[Requirement]
Each entry needs to be reproduced exactly as it is.

[Records from a collection]
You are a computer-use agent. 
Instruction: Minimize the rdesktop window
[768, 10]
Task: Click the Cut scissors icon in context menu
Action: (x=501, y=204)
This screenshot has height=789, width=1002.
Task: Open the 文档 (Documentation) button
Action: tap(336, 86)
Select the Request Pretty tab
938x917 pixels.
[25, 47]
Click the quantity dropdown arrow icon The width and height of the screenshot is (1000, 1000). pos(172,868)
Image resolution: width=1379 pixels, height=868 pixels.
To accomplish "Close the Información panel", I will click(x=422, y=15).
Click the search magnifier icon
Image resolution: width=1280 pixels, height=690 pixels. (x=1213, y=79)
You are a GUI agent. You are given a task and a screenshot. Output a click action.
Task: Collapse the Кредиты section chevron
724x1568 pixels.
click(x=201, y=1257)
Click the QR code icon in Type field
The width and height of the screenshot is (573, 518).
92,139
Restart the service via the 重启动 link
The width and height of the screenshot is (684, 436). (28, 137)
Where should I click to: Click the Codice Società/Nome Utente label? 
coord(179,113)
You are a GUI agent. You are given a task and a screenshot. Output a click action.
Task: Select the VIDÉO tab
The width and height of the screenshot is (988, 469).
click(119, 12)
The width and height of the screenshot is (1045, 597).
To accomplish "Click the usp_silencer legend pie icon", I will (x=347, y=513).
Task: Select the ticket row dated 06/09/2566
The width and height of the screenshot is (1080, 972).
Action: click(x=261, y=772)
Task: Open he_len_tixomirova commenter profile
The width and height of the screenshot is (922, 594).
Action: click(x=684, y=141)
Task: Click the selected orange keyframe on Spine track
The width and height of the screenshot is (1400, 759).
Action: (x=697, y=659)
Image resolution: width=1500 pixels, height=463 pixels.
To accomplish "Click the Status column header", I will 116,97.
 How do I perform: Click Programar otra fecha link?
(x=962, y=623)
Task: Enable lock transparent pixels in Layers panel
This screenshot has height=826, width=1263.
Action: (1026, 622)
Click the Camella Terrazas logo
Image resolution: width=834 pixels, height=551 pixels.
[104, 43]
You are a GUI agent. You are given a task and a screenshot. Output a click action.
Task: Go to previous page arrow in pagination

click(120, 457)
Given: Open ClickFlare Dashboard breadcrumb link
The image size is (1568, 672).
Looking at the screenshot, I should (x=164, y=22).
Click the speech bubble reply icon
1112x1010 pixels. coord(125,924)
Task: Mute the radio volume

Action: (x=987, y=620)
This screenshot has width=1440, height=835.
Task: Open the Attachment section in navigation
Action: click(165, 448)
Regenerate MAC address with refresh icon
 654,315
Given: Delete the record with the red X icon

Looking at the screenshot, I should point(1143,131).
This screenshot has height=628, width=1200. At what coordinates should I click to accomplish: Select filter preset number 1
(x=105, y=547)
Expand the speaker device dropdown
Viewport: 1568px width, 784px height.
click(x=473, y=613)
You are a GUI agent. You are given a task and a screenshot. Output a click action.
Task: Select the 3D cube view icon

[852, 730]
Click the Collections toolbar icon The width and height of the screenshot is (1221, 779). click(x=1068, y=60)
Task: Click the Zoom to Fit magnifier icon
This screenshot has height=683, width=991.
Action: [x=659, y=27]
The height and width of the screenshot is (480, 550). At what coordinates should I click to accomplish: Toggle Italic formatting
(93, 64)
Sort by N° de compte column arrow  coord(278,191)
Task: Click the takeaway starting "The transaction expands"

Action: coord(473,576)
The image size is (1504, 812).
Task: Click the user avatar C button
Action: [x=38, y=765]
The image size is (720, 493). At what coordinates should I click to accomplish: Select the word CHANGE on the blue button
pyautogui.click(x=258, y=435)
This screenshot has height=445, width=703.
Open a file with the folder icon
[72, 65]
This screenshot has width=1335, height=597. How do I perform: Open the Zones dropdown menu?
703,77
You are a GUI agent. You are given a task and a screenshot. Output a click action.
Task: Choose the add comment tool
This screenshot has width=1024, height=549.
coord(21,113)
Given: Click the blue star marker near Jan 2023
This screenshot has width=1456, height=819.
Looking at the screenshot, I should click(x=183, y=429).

[Response area]
You are a computer-use agent. 
Instruction: Minimize the rdesktop window
[768, 10]
Task: Click the Cut scissors icon in context menu
Action: (x=501, y=204)
This screenshot has height=789, width=1002.
Task: Open the 文档 (Documentation) button
Action: tap(336, 86)
Select the Request Pretty tab
938x917 pixels.
[25, 47]
Click the quantity dropdown arrow icon The width and height of the screenshot is (1000, 1000). pos(172,868)
Image resolution: width=1379 pixels, height=868 pixels.
To accomplish "Close the Información panel", I will click(x=422, y=15).
Click the search magnifier icon
Image resolution: width=1280 pixels, height=690 pixels. (x=1213, y=79)
You are a GUI agent. You are given a task and a screenshot. Output a click action.
Task: Collapse the Кредиты section chevron
724x1568 pixels.
click(x=201, y=1257)
Click the QR code icon in Type field
The width and height of the screenshot is (573, 518).
92,139
Restart the service via the 重启动 link
The width and height of the screenshot is (684, 436). (28, 137)
Where should I click to: Click the Codice Società/Nome Utente label? 
coord(179,113)
You are a GUI agent. You are given a task and a screenshot. Output a click action.
Task: Select the VIDÉO tab
The width and height of the screenshot is (988, 469).
click(119, 12)
The width and height of the screenshot is (1045, 597).
To accomplish "Click the usp_silencer legend pie icon", I will (x=347, y=513).
Task: Select the ticket row dated 06/09/2566
The width and height of the screenshot is (1080, 972).
Action: click(x=261, y=772)
Task: Open he_len_tixomirova commenter profile
The width and height of the screenshot is (922, 594).
Action: click(x=684, y=141)
Task: Click the selected orange keyframe on Spine track
The width and height of the screenshot is (1400, 759).
Action: (x=697, y=659)
Image resolution: width=1500 pixels, height=463 pixels.
To accomplish "Click the Status column header", I will 116,97.
 How do I perform: Click Programar otra fecha link?
(x=962, y=623)
Task: Enable lock transparent pixels in Layers panel
This screenshot has height=826, width=1263.
Action: (1026, 622)
Click the Camella Terrazas logo
Image resolution: width=834 pixels, height=551 pixels.
[104, 43]
You are a GUI agent. You are given a task and a screenshot. Output a click action.
Task: Go to previous page arrow in pagination

click(120, 457)
Given: Open ClickFlare Dashboard breadcrumb link
The image size is (1568, 672).
Looking at the screenshot, I should (x=164, y=22).
Click the speech bubble reply icon
1112x1010 pixels. coord(125,924)
Task: Mute the radio volume

Action: (x=987, y=620)
This screenshot has width=1440, height=835.
Task: Open the Attachment section in navigation
Action: click(165, 448)
Regenerate MAC address with refresh icon
 654,315
Given: Delete the record with the red X icon

Looking at the screenshot, I should point(1143,131).
This screenshot has height=628, width=1200. At what coordinates should I click to accomplish: Select filter preset number 1
(x=105, y=547)
Expand the speaker device dropdown
Viewport: 1568px width, 784px height.
click(x=473, y=613)
You are a GUI agent. You are given a task and a screenshot. Output a click action.
Task: Select the 3D cube view icon

[852, 730]
Click the Collections toolbar icon The width and height of the screenshot is (1221, 779). click(x=1068, y=60)
Task: Click the Zoom to Fit magnifier icon
This screenshot has height=683, width=991.
Action: [x=659, y=27]
The height and width of the screenshot is (480, 550). At what coordinates should I click to accomplish: Toggle Italic formatting
(93, 64)
Sort by N° de compte column arrow  coord(278,191)
Task: Click the takeaway starting "The transaction expands"

Action: coord(473,576)
The image size is (1504, 812).
Task: Click the user avatar C button
Action: [x=38, y=765]
The image size is (720, 493). At what coordinates should I click to accomplish: Select the word CHANGE on the blue button
pyautogui.click(x=258, y=435)
This screenshot has height=445, width=703.
Open a file with the folder icon
[72, 65]
This screenshot has width=1335, height=597. How do I perform: Open the Zones dropdown menu?
703,77
You are a GUI agent. You are given a task and a screenshot. Output a click action.
Task: Choose the add comment tool
This screenshot has width=1024, height=549.
coord(21,113)
Given: Click the blue star marker near Jan 2023
This screenshot has width=1456, height=819.
Looking at the screenshot, I should click(x=183, y=429).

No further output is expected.